High-yield stocks never go out of favour. This is because they’re a fantastic way to get our money working for us. And they offer the highest of rewards. Utility stocks are famously reliable and safe. They’re a great place to turn to for passive income. In short, they’ve been the anchors for many portfolios.
High-yield utility stocks offering reliable passive income
Often, high yields come with elevated risks. This is Investing 101 — the riskier an investment is, the higher the yield must be to compensate investors for that risk. Today, we have a wonderful dichotomy of sorts. We can get the high yields without taking on the typical corresponding extra risk. To be fair, this is due partly to an increase in the overall risk in stocks these days. Rising interest rates and inflation have certainly seen to that.
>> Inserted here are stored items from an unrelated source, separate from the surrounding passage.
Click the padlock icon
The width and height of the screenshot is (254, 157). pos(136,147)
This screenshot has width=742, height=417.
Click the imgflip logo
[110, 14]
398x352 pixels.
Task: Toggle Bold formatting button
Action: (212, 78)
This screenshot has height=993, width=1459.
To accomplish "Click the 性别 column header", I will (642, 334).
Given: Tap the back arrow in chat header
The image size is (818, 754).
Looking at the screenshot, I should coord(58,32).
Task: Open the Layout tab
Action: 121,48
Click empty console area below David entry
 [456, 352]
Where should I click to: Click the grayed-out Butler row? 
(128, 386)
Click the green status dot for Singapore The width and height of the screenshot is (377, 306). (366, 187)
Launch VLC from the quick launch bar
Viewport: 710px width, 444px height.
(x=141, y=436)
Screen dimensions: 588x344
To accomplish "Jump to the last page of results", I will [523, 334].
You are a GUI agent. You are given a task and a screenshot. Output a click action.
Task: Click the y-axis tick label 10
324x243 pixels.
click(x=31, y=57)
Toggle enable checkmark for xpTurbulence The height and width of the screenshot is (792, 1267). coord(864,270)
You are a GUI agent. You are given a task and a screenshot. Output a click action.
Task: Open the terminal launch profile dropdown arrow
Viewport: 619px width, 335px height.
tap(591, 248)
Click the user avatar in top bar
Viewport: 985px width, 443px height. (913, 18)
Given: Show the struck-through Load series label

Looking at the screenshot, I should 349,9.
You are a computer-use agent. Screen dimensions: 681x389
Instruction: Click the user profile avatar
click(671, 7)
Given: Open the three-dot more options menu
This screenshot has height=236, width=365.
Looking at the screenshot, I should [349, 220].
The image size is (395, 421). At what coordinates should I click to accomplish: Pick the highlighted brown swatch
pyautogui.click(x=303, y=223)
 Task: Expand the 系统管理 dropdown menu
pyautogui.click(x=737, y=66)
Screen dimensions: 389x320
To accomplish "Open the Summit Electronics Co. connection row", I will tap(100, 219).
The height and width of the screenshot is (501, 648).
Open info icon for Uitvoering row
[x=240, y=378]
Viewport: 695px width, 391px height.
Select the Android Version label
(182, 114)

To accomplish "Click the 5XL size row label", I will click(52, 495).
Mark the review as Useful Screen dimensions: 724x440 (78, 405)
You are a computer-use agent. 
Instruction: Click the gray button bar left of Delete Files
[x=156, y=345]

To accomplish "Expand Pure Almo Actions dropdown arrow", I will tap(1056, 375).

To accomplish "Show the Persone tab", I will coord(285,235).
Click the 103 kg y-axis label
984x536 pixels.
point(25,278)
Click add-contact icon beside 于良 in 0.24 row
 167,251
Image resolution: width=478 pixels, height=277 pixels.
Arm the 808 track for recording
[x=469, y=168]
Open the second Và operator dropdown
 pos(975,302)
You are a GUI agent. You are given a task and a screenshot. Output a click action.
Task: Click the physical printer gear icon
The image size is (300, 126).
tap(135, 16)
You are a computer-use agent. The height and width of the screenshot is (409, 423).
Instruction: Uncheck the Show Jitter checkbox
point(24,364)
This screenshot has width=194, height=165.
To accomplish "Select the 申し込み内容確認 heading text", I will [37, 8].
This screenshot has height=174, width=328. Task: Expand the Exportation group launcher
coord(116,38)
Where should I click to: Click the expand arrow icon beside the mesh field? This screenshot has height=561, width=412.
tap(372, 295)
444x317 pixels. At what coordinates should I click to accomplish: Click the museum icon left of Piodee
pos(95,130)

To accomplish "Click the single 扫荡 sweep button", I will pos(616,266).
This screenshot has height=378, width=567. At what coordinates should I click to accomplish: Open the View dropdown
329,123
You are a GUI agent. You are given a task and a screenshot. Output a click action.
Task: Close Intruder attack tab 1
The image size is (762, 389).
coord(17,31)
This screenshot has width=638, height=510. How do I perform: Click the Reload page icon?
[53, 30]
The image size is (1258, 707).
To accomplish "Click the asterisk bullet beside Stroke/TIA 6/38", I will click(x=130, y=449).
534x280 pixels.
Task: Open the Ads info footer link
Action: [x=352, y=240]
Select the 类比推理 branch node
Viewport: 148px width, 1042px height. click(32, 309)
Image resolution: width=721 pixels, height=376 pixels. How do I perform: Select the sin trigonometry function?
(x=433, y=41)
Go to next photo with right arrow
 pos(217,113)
But the strongest and best-quality companies almost always experience these economic troubles as a temporary setback. Thus, they’re pricing in a risk that doesn’t really apply to them in the long run. This makes them excellent opportunities.
Without further ado, here are two high-yield utility stocks that are great opportunities today.
Enbridge stock is yielding 6.25%
A 6.25% yield is one that might typically be associated with a risky investment. Enbridge (TSX:ENB), however, is as reliable as they come. Enbridge is one of Canada’s leading energy infrastructure companies. Its assets are an essential part of the Canadian economy. This makes Enbridge stock a defensive, highly reliable one that generates massive cash flows every year.
So, why is it a high dividend yield stock yielding 6.25%? Well, there are two reasons. The first is that Enbridge has increased its dividend very generously over the years. The fact that Enbridge’s dividend has a 26-year compound annual growth rate (CAGR) of 10% speaks volumes. The other reason is that Enbridge stock has been met with skepticism over the last few years. For example, a few years ago, pipelines were viewed as undesirable, as investors focused on environmental concerns. Today, these concerns seem to have been pushed back into the background, but there are new concerns.
As a utility company, Enbridge has quite a bit of debt on its balance sheet. This is just the way it goes in capital-intensive businesses such as this. With interest rates rising, there’s concern about how this will affect Enbridge in the coming years. As the company’ debt is refinanced at higher rates, this will eat away at its profitability through higher interest expense.
TC Energy stock is yielding 5.56%
TC Energy (TSX:TRP) is another one of Canada’s energy infrastructure giants. Its assets consist of more than 92,600 kilometres of natural gas pipelines. Also, it has 4,900 kilometres of oil pipelines, 653 billion cubic feet of gas storage, and 6.600 megawatts of power generation.
The demand forces at play in TC Energy’s business have been evident over the years. In fact, the company’s most recent quarter is a good representation of that. Firstly, demand remained high in the quarter. For example, TC Energy saw record flows in its U.S. natural gas segment. Also, its liquids segment achieved monthly record average volumes. Lastly, TC Energy’s Power and Energy Solutions segment saw a strong 41% increase in EBITDA. This was driven by record energy prices in Alberta, It was also driven by strength at 48%-owned Bruce Power, a nuclear power plant that supplies 30% of Ontario’s power.
This all came together in a 10% increase in both earnings and earnings before interest, taxes, depreciation, and amortization in the quarter. TC Energy’s management has been using a lot of this cash flow to reduce debt but also to continue to invest in the many projects available in this “opportunity rich” environment.
TC Energy is a high-dividend-yield stock that’s currently yielding a very generous 5.56%. It’s a yield that’s backed by the company’s predictable cash flows, which are made up of largely regulated and/or long-term fixed price contracts — an ideal passive-income stream.